Teks Halaman
——————————

Muslim Uighur: “Situasi di Negara Kami Tidak Manusiawi”
Adil Abduqadir, seorang etnis Uighur yang tinggal di pengasingan, meninggalkan rumahnya di Prefektur Hotan (di China, Hetian), di Daerah Otonomi Xinjiang Uighur (XUAR), ke Turki bersama istrinya pada Maret tahun lalu untuk menghindari aborsi paksa karena dia hamil dengan anak kelima mereka, yang melanggar “kebijakan keluarga berencana” di negara itu.
Sebulan kemudian, pihak berwenang di XUAR mulai memenjarakan dan menahan Muslim Uighur yang dituduh menyembunyikan “keagamaan yang kuat” dan “secara politis tidak benar” dalam “kamp pendidikan ulang” di seluruh wilayah, di mana anggota kelompok etnis telah lama mengeluhkan diskriminasi tanpa henti, penindasan agama, dan penindasan budaya di bawah kekuasaan China.

——————————

Data Tercatat
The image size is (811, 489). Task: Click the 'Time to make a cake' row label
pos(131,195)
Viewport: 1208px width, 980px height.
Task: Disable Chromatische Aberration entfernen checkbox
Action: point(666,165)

——————————

Tugas yang Dikerjakan
**A)** Terjemahkan kalimat berikut dari teks halaman ke dalam bahasa Inggris: "Sebulan kemudian, pihak berwenang di XUAR mulai memenjarakan dan menahan Muslim Uighur yang dituduh menyembunyikan “keagamaan yang kuat” dan “secara politis tidak benar” dalam “kamp pendidikan ulang” di seluruh wilayah, di mana anggota kelompok etnis telah lama mengeluhkan diskriminasi tanpa henti, penindasan agama, dan penindasan budaya di bawah kekuasaan China."
**B)** Kutip seluruh baris catatan di atas apa adanya, tanpa mengubah satu karakter pun.

Jawaban Berurutan
**A)** A month later, authorities in the XUAR began imprisoning and detaining Uighur Muslims accused of harboring "strong religiosity" and being "politically incorrect" in "re-education camps" throughout the region, where members of the ethnic group have long complained of relentless discrimination, religious repression, and cultural suppression under Chinese rule.

**B)**
The image size is (811, 489). Task: Click the 'Time to make a cake' row label
pos(131,195)
Viewport: 1208px width, 980px height.
Task: Disable Chromatische Aberration entfernen checkbox
Action: point(666,165)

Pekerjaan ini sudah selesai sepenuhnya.